*Work order*: Please give back, word for word, each line from the start of the entries through the one in which "Given: View the 3,864 正在关注 following list" is found.

══ Input data ══

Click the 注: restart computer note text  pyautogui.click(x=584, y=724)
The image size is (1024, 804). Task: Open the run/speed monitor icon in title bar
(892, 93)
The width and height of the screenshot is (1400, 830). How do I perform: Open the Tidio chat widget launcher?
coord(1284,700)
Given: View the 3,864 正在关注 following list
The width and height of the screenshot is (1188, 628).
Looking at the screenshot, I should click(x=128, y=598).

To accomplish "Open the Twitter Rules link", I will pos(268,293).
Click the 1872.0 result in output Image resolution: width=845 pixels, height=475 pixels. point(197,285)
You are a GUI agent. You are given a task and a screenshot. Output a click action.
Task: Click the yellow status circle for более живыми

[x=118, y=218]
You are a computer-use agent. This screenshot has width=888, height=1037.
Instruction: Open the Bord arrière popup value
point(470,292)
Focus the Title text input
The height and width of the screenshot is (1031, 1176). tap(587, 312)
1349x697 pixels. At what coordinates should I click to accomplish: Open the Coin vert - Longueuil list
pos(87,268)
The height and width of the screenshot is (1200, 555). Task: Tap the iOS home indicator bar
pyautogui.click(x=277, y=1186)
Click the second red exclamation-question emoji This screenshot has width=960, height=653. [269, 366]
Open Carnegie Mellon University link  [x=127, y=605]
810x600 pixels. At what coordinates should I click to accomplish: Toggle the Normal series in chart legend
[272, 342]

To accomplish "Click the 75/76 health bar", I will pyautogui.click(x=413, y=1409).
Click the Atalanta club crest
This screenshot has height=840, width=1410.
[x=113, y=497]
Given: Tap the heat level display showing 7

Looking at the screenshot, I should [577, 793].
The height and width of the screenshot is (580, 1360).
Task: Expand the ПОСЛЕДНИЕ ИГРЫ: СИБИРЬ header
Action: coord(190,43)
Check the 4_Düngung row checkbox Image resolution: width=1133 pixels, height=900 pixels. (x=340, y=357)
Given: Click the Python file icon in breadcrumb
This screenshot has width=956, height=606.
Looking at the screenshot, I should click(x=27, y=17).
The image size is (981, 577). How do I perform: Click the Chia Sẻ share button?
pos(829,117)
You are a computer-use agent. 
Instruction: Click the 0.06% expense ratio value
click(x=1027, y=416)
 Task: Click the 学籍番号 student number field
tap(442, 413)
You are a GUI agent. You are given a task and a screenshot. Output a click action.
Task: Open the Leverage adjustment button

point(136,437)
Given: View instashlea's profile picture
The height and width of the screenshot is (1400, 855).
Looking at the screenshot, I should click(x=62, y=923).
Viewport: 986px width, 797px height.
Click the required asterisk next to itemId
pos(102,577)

═══

*Worked solution*:
Click the 注: restart computer note text  pyautogui.click(x=584, y=724)
The image size is (1024, 804). Task: Open the run/speed monitor icon in title bar
(892, 93)
The width and height of the screenshot is (1400, 830). How do I perform: Open the Tidio chat widget launcher?
coord(1284,700)
Given: View the 3,864 正在关注 following list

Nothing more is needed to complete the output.